** Exercise input follows **

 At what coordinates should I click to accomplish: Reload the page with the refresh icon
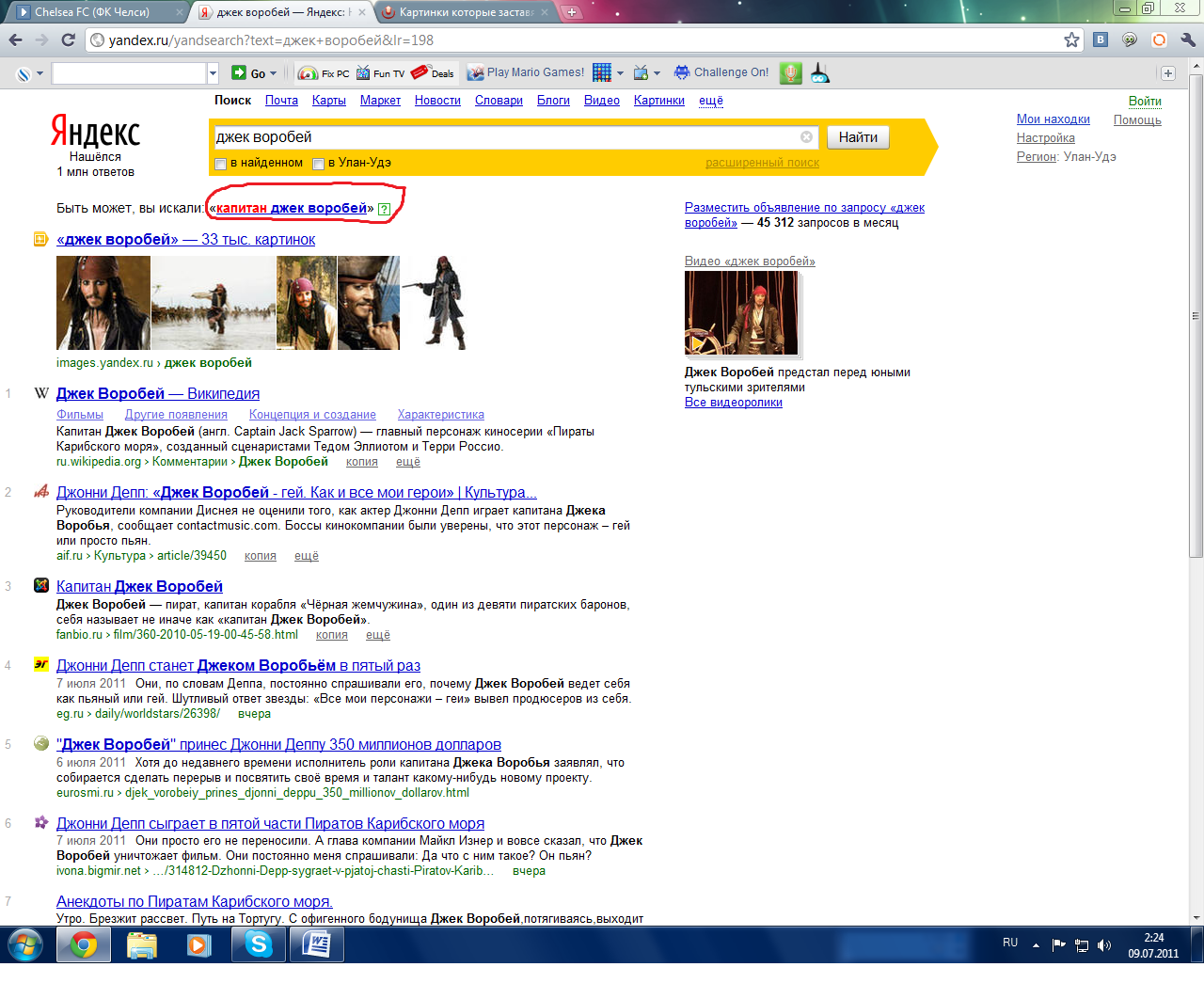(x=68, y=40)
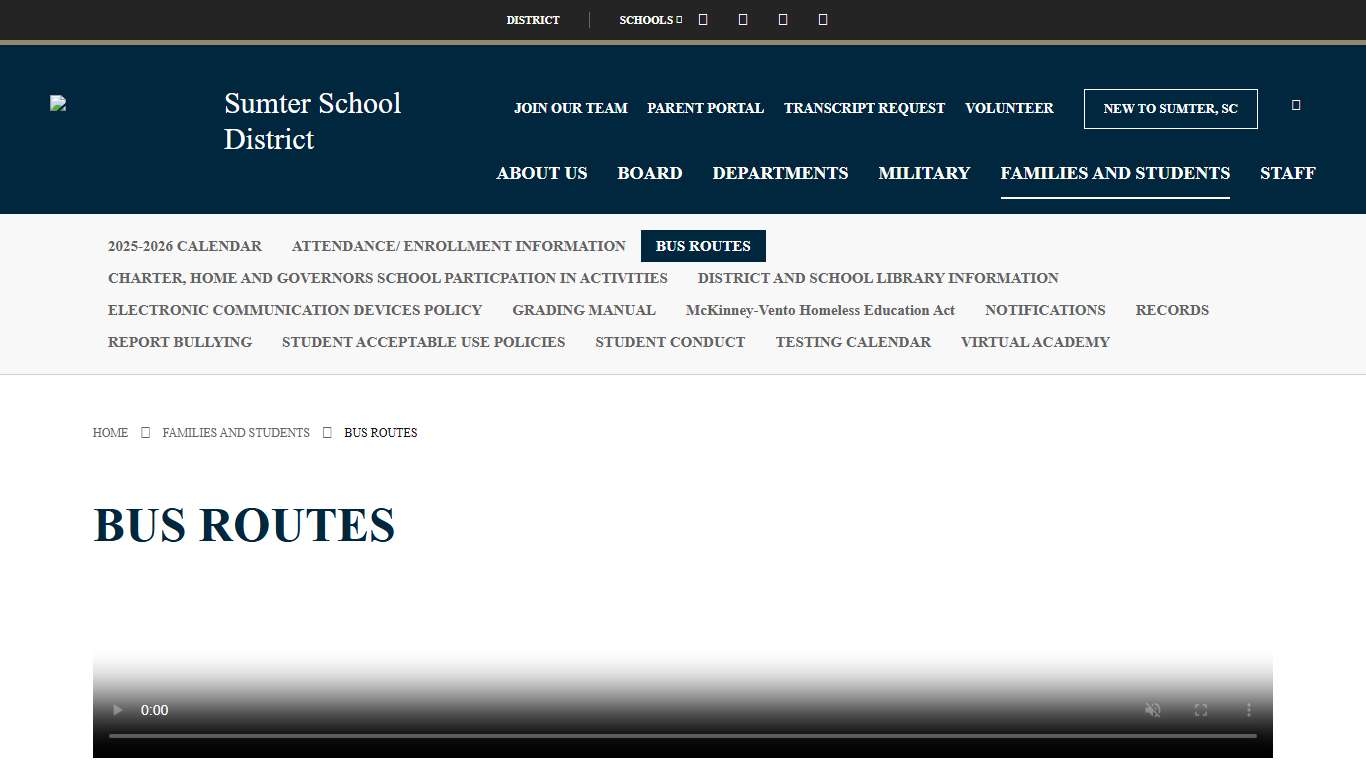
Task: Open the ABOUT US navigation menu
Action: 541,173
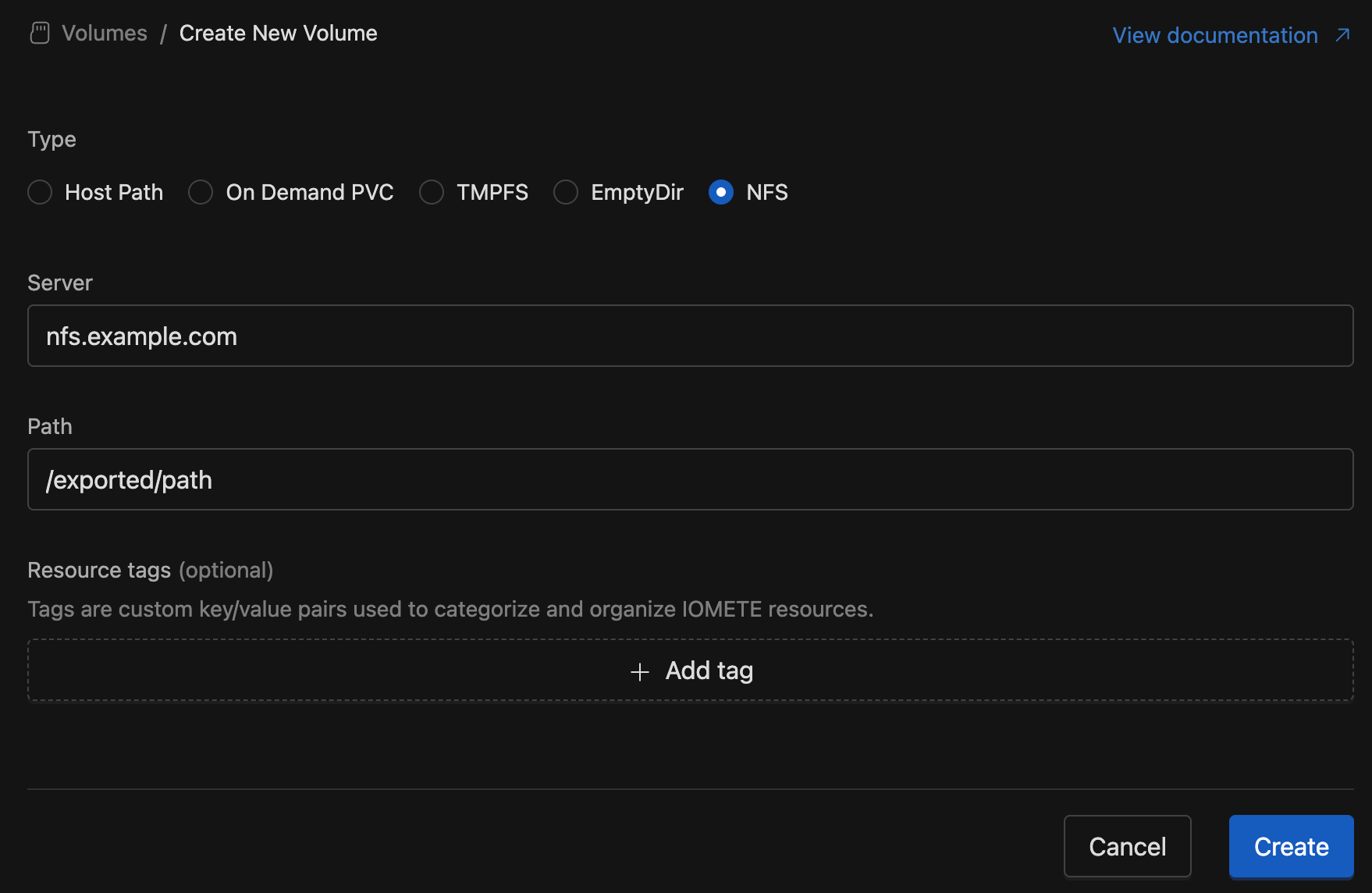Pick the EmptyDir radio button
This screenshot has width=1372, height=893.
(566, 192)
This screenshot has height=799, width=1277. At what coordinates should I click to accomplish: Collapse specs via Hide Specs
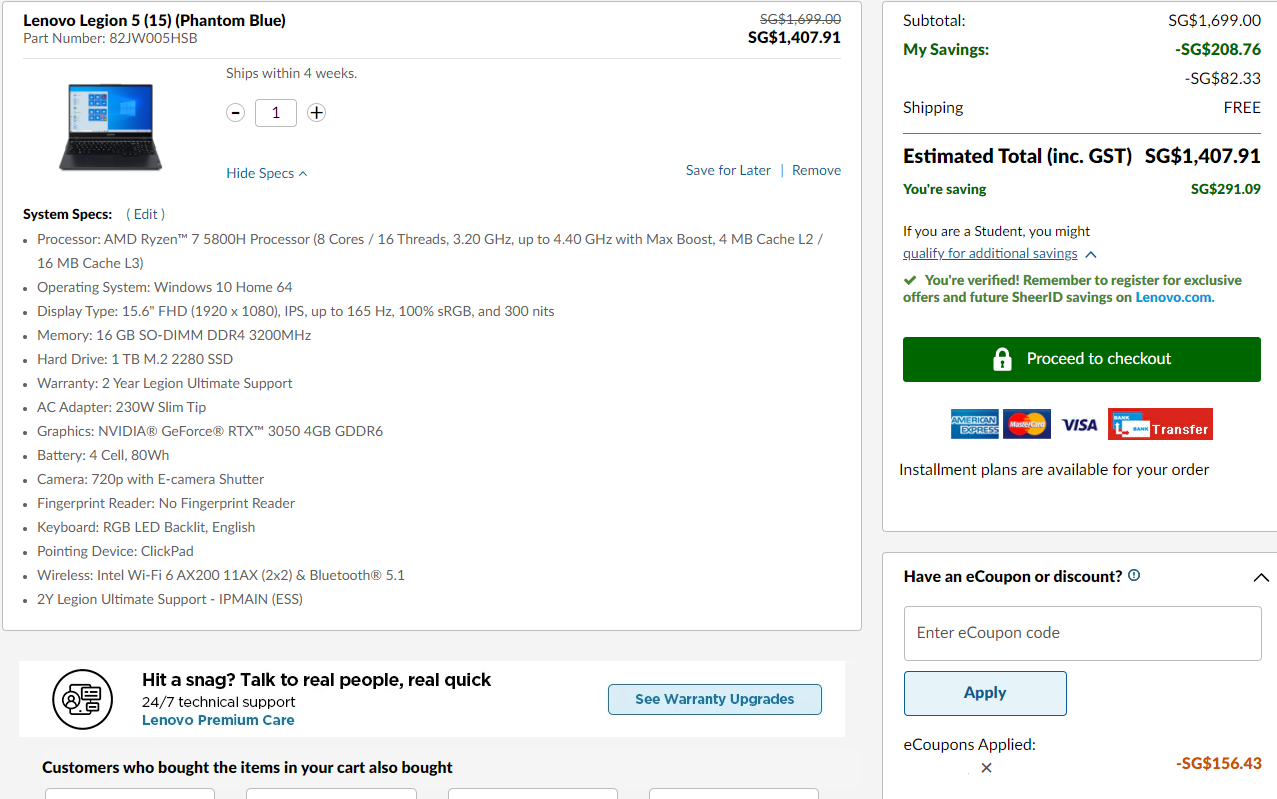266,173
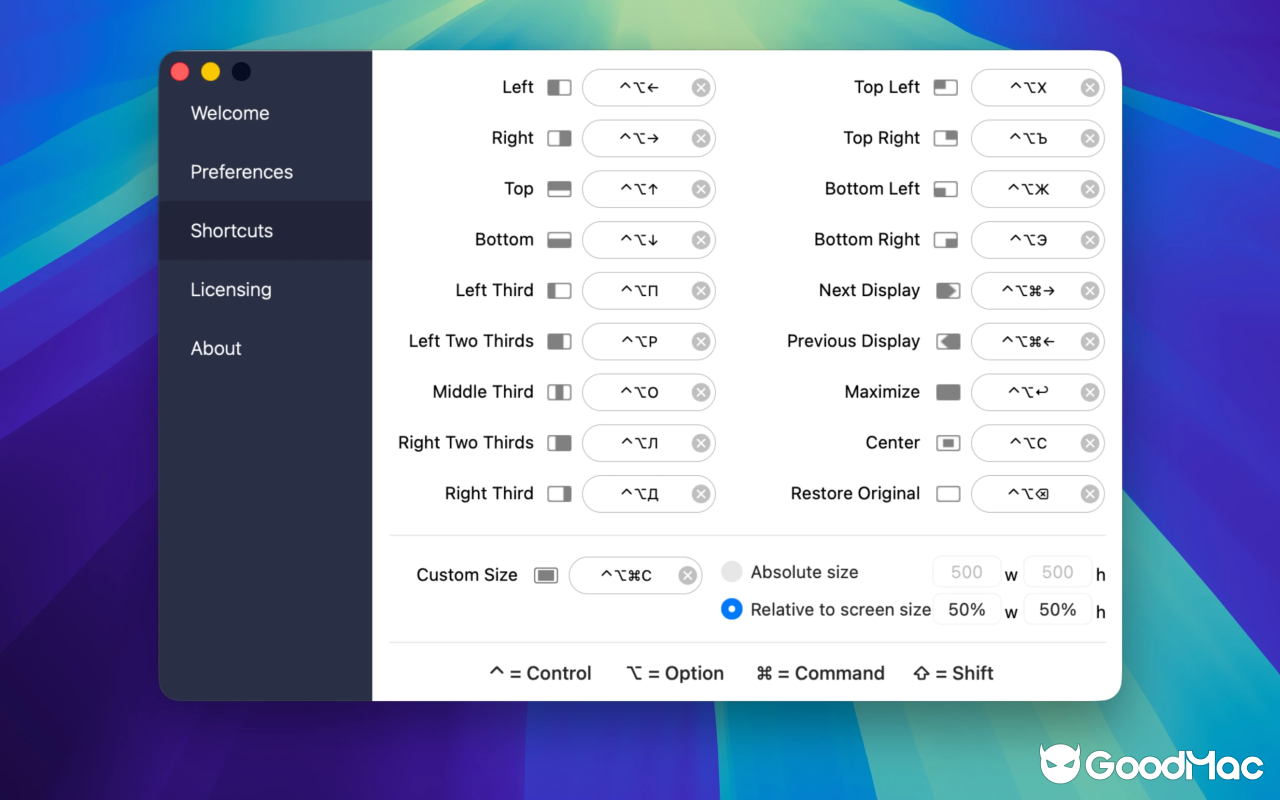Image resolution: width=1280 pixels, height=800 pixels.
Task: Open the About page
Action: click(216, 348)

** End of Exercise input **

Return the entries above exactly, skipping any images.

 At what coordinates should I click to accomplish: Reload the page with the refresh icon
(x=68, y=40)
Task: Open the ABOUT US navigation menu
Action: 541,173
Pick the EmptyDir radio button
This screenshot has width=1372, height=893.
(566, 192)
This screenshot has height=799, width=1277. At what coordinates should I click to accomplish: Collapse specs via Hide Specs
266,173
Image resolution: width=1280 pixels, height=800 pixels.
Task: Open the About page
Action: click(216, 348)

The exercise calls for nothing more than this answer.